=== Instructions for the task ===
Output exactly the span of lines beginning with the one that holds "This screenshot has height=868, width=1543." and ending with the last line of the data below.

Listed records below:

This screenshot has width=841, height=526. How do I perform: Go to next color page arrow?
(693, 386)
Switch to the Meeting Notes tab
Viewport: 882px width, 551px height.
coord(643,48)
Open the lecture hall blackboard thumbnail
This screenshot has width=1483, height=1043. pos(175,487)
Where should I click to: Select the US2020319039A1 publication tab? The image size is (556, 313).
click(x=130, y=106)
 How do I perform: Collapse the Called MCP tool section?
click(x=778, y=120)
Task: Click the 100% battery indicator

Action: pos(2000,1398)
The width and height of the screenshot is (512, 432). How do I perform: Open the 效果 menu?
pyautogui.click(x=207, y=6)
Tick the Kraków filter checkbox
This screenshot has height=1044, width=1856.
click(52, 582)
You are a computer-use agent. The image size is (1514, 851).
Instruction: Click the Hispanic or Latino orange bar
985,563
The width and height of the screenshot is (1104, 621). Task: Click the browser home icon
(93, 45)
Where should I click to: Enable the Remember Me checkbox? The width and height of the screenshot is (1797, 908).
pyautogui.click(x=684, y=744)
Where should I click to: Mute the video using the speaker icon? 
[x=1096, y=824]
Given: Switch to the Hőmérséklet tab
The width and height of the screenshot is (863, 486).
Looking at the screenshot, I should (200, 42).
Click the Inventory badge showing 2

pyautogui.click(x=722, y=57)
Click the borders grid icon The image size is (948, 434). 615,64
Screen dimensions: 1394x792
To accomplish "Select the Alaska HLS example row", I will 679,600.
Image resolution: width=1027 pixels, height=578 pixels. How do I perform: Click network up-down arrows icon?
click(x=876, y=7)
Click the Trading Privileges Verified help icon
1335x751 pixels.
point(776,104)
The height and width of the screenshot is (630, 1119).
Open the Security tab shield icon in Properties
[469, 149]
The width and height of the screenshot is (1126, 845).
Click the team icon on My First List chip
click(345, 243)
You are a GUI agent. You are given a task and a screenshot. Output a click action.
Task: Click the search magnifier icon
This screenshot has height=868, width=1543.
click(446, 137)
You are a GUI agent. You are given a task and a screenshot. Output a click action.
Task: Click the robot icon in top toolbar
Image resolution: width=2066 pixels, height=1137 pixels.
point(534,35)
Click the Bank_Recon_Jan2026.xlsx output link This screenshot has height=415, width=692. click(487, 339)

End of Listed records.

=== Answer to this problem ===
This screenshot has height=868, width=1543.
click(446, 137)
You are a GUI agent. You are given a task and a screenshot. Output a click action.
Task: Click the robot icon in top toolbar
Image resolution: width=2066 pixels, height=1137 pixels.
point(534,35)
Click the Bank_Recon_Jan2026.xlsx output link This screenshot has height=415, width=692. click(487, 339)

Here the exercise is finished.